The answer to this question is quite different depending on whether you are working as a sole trader or as a director of a limited company.

Read on to find out whether you should be including home office expenses in your self-assessment tax return.

Sole Trader

As a self-employed sole trader, using your home as your place of business, you are able to claim a proportion of your costs for things like:

  • heating
  • electricity
  • Council Tax
  • mortgage interest
  • internet and telephone use.

You’ll need to find a reasonable method of dividing your costs, by the number of rooms you use for business or the amount of time you spend working from home, for example.

In arriving at the proportion of allowable expenses, you need to establish the underlying facts.

The factors to be taken into account when apportioning an expense include:

  • Area: what proportion in terms of area of the home is used for business purposes?
  • Usage: how much is consumed? This is appropriate where there is a metered or measurable supply such as electricity, gas or water.
  • Time: how long is it used for business purposes, as compared to any other use?

The method of apportioning an expense depends on the relative importance of each of these factors.

Allowable Expenses broadly fall into two categories, fixed costs and running costs.

Fixed costs

Some costs relate to the whole house and have to be paid even if there is no trade use. These include costs such as Council Tax, mortgage interest, insurance, water rates, general repairs and rent.

If part of the home is set aside solely for business use for a specific period then a part of these costs is allowable. It will normally be appropriate to apportion these expenses by area and time.

Running costs

There are some expenses where the total bill may vary with the amount of business use. They include cleaning, heat and light and metered water.

If the claim is small and there is only minor business use of the home, for example you write up your business records at home, a claim based on any reasonable basis is acceptable.

Where there is significant business use it is appropriate to apportion such expenses by reference to the facts of that usage.

Detailed guidance on these expenses can be found on the HMRC website.

Example

The HMRC guidance also provides this useful example:

Gordon, an architect, dedicates a room solely for use as his office between 9am and 5pm daily. The room contains a workstation, office furniture and storage for his drawings. He uses the room for an average of 4 hours each day, though often this is spread over his working 8 hour day as he has a number of regular site visits to make. In addition it is not uncommon for Gordon to accommodate clients in his office to discuss plans, outside of normal hours.

The room is available for domestic use outside of business hours and his family regularly make use of the room for around 2 hours each evening.

After apportioning costs by reference to the number of rooms in the house, Gordon calculates the room uses £300 of variable costs (electric and oil) and £600 of fixed costs (council tax, mortgage interest, insurance).

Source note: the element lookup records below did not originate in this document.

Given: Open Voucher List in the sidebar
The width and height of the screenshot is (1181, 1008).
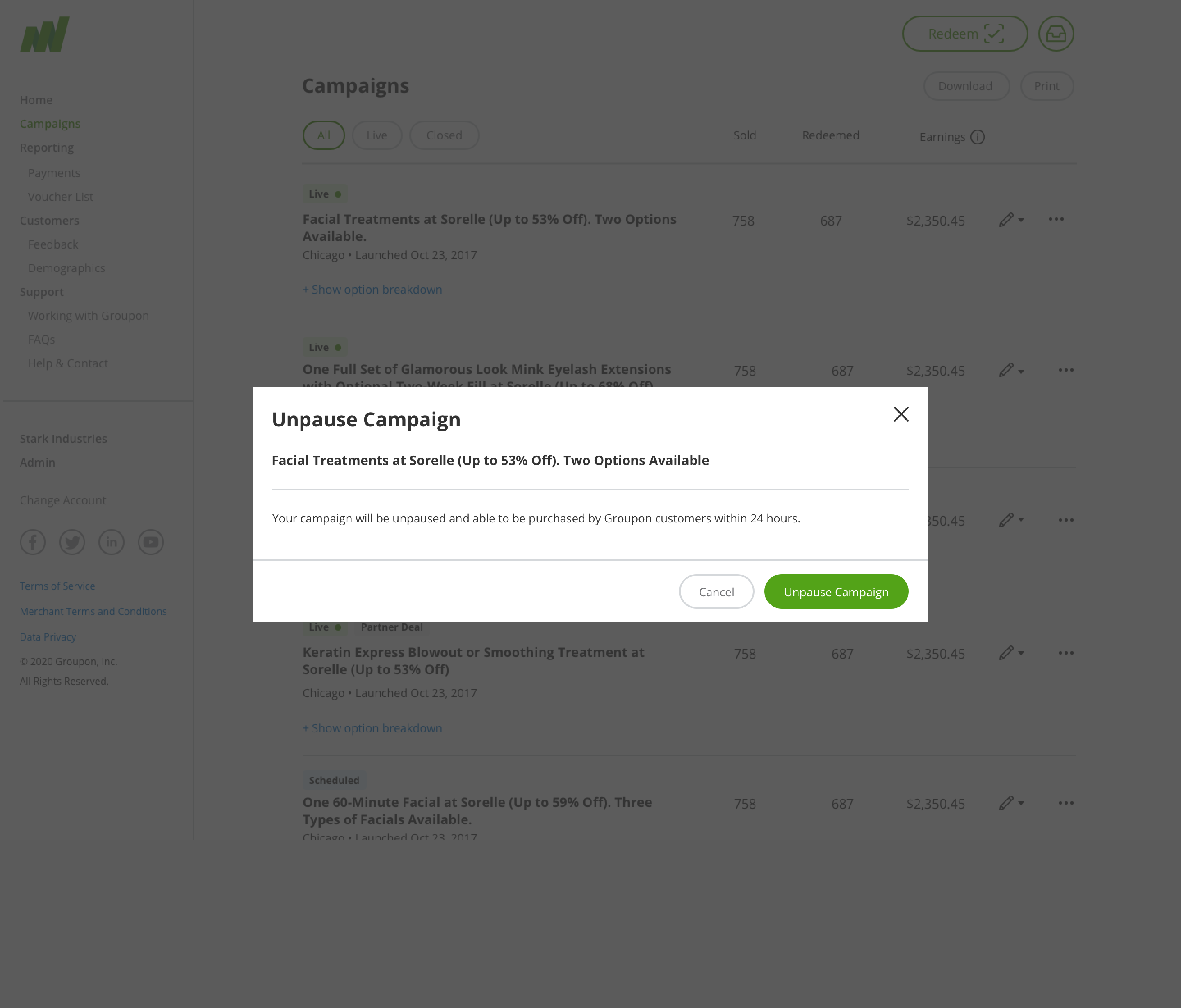Looking at the screenshot, I should pos(60,197).
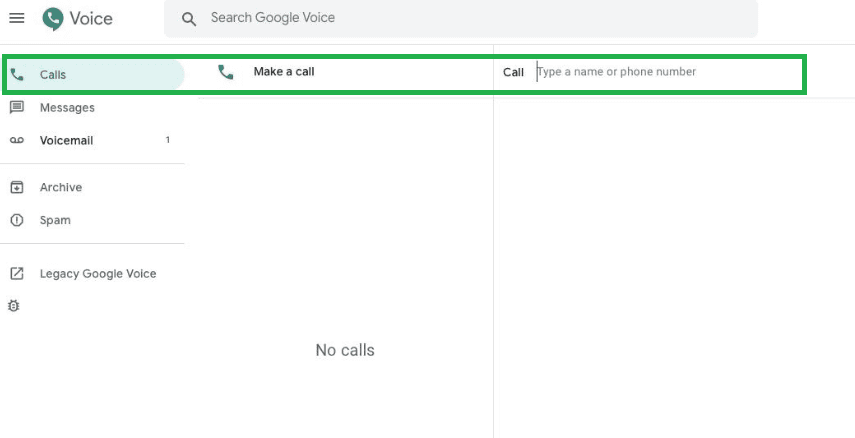Image resolution: width=855 pixels, height=438 pixels.
Task: Click the name or phone number field
Action: pyautogui.click(x=660, y=72)
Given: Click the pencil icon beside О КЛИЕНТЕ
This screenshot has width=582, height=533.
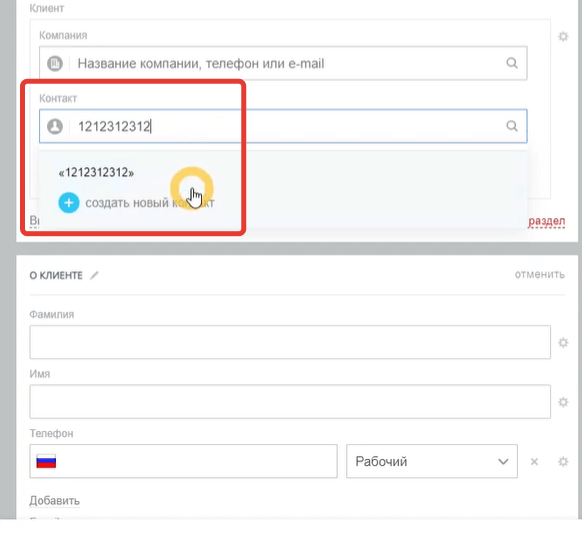Looking at the screenshot, I should pyautogui.click(x=94, y=275).
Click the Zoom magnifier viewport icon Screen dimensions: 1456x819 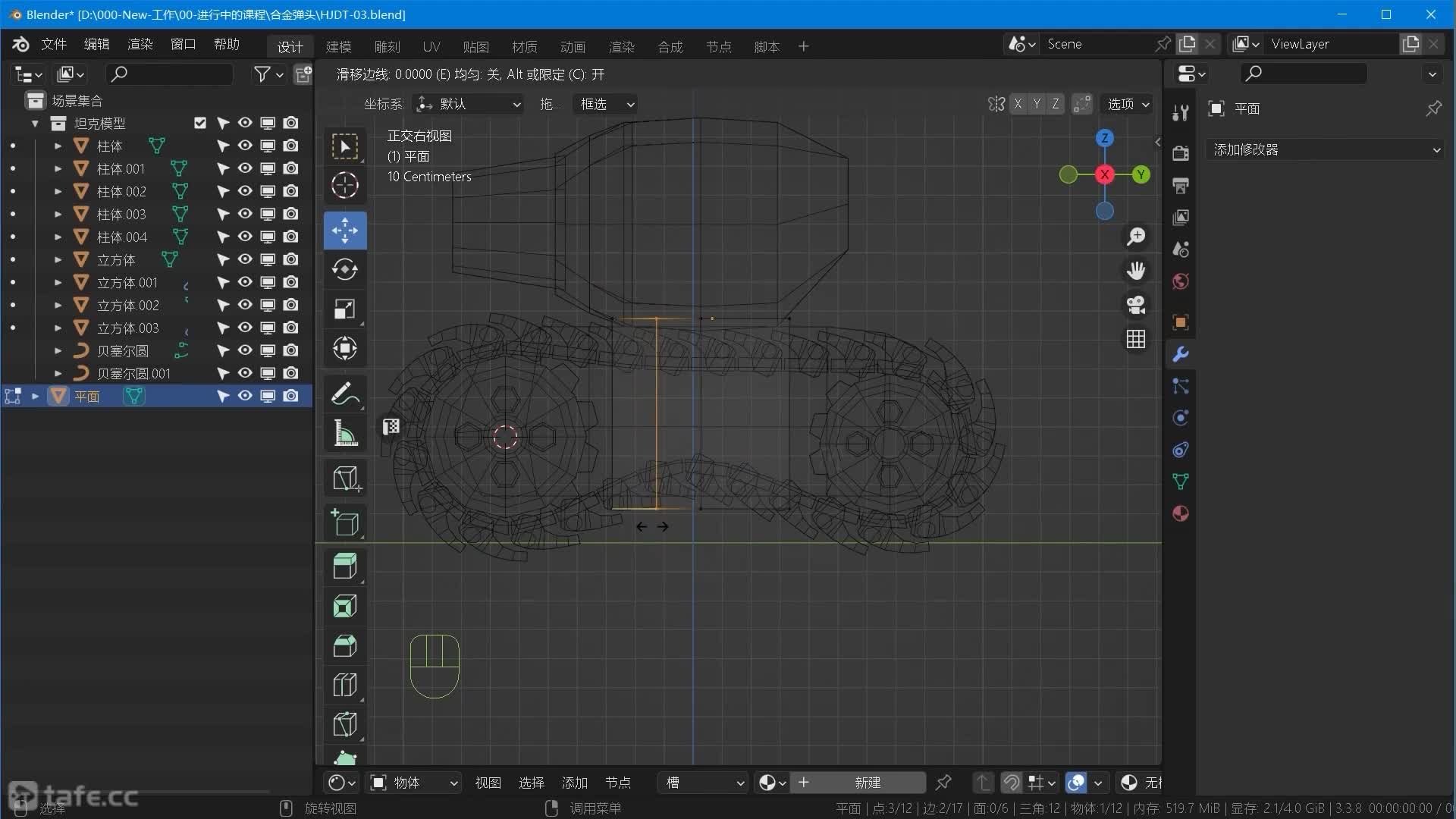point(1135,237)
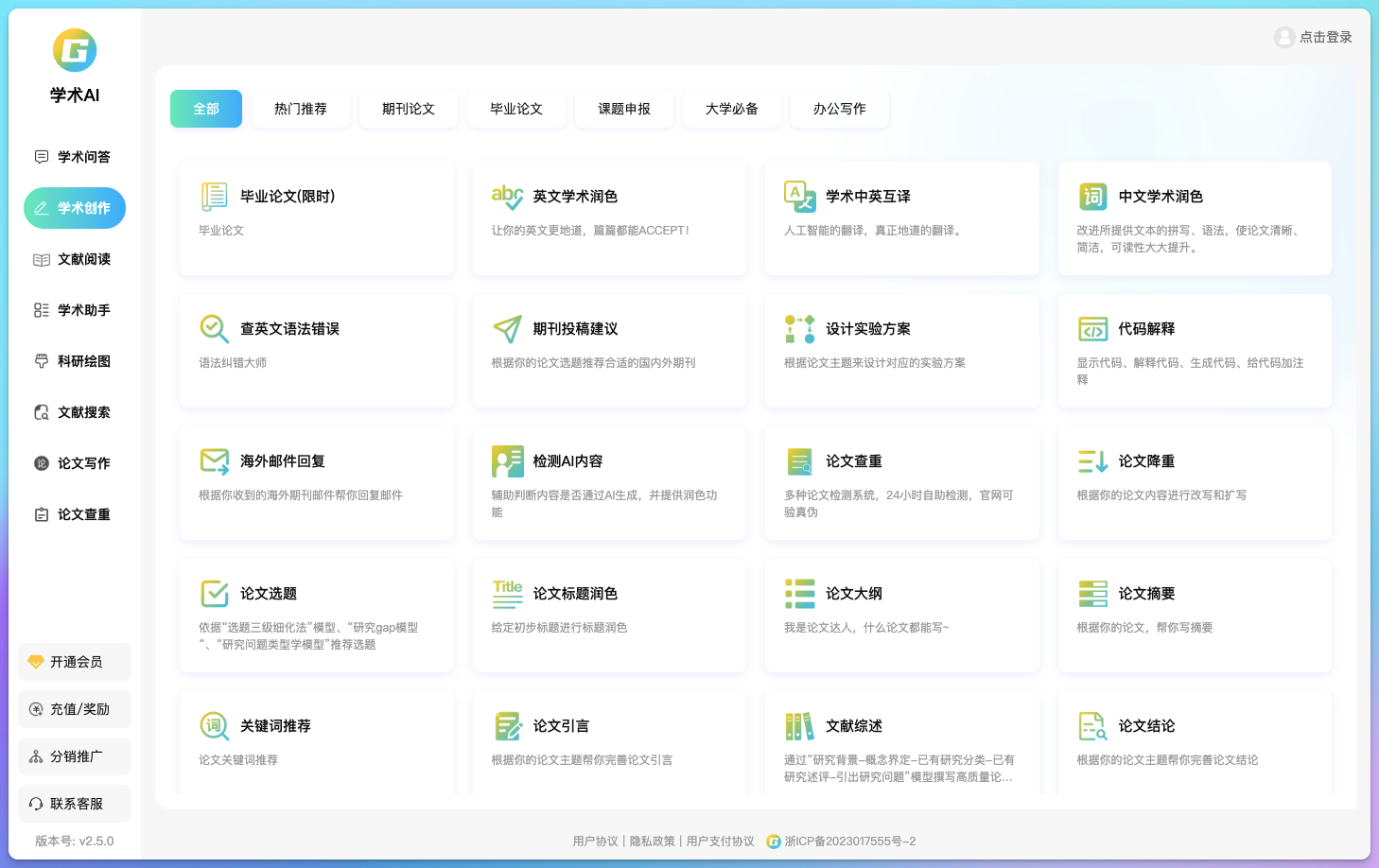Image resolution: width=1379 pixels, height=868 pixels.
Task: Select the 学术问答 sidebar icon
Action: (x=40, y=156)
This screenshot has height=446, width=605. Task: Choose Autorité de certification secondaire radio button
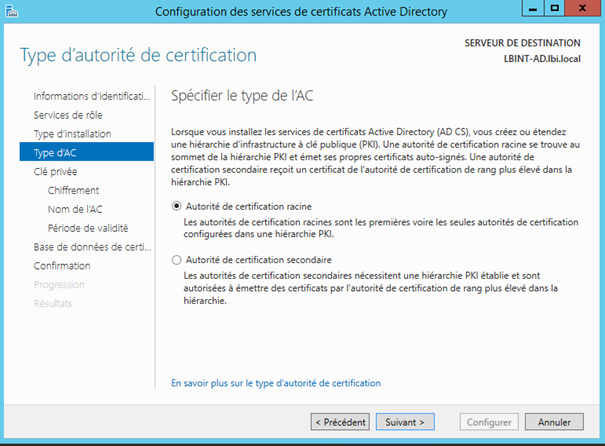[x=177, y=259]

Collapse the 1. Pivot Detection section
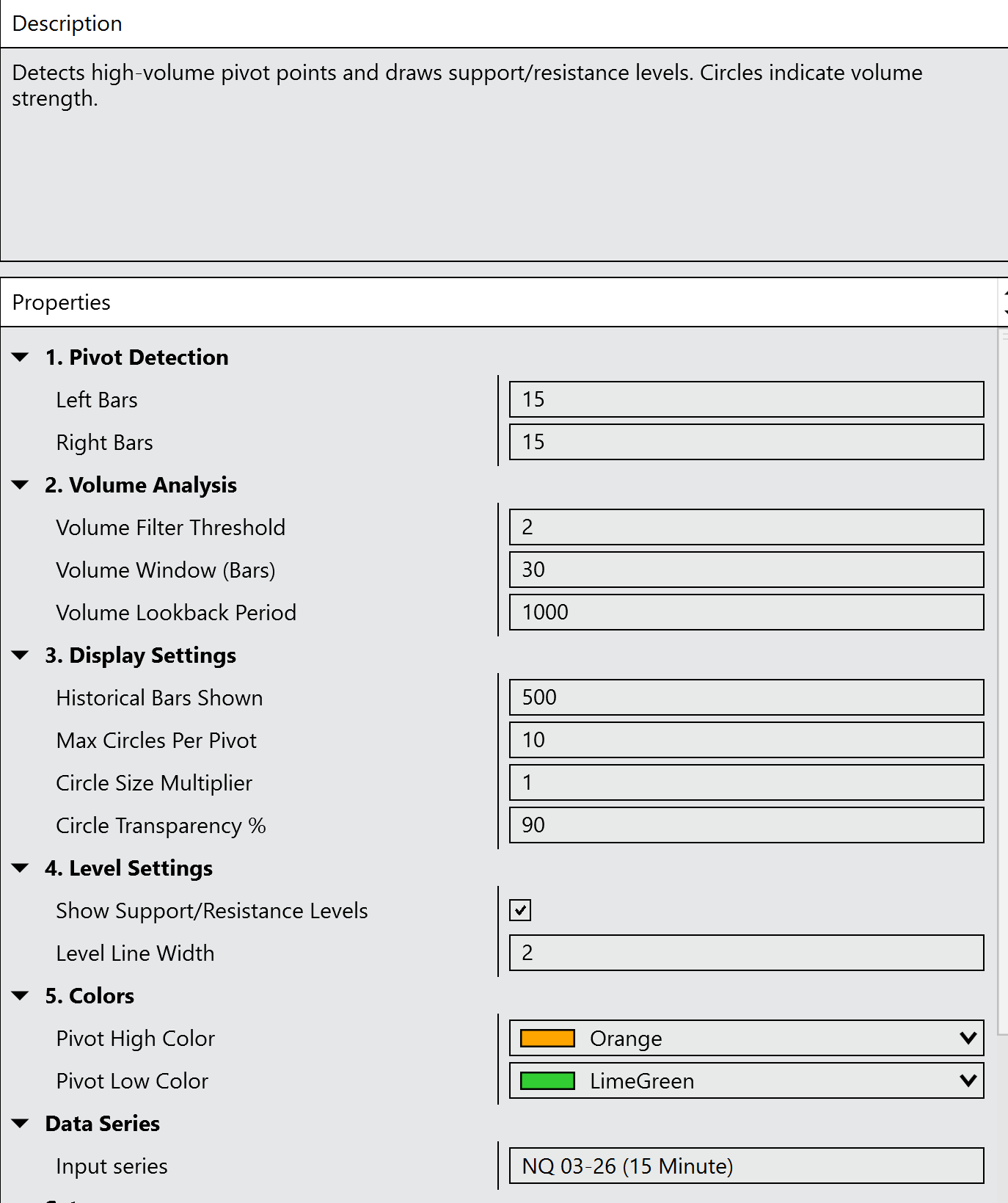[x=21, y=357]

In apportioning these costs by time Gordon claims £680 in total, made up of 4/6 of variable costs (£200) and 8/10 of fixed costs (£480).

The claim equates to 75% of the total costs attributable to the room (£680/£900), which Gordon views as a more straightforward but equally reasonable basis for future claims, should his circumstances remain unchanged.

Limited Company

If you are operating your business as a director of a limited company, and you’re working from home, you’ll be incurring extra costs, such as electricity, gas and water during the working day.

But your home doesn't belong to the company - it’s yours (or your landlord’s, if it’s a rented property). So can you claim relief on these costs like a sole trader can?

How much can you claim?

Additional household expenses reimbursed to you by your company are exempt from income tax up to an amount of £18 per month.

In order to claim anything over £18 per month for a home-as-office you must have a need to carry out a substantive percentage of your employment duties from your home-office and should not be able to carry out the same duties at your client’s site.

If you could work at the client’s site but choose to work from home instead this will not count in your favour. However, if your home office is your main place of work then you are allowed to claim additional household expenses calculated in the same way as for a sole trader (see above).

Another way to deal with this is to work out how much relief you could claim if you were a sole trader - then charge your company rent for that equivalent amount.

The company can claim corporation tax relief on the rental costs.

The rental you receive counts as income from property, so you’ll need to include this on your personal tax return.

You can then set off the costs of running that part of the property against the rental income, so there’s no additional cost to you.

If you choose to do this, have a proper legal rent agreement in place between you and your company, and make sure your mortgage, or tenancy agreement, allows you to effectively sub-let part of your home in this way.

This article is intended as general guidance only and is not a substitute for specific advice about your own business situation. If you are unclear as to where you stand on this issue you should seek professional advice from a qualified accountant.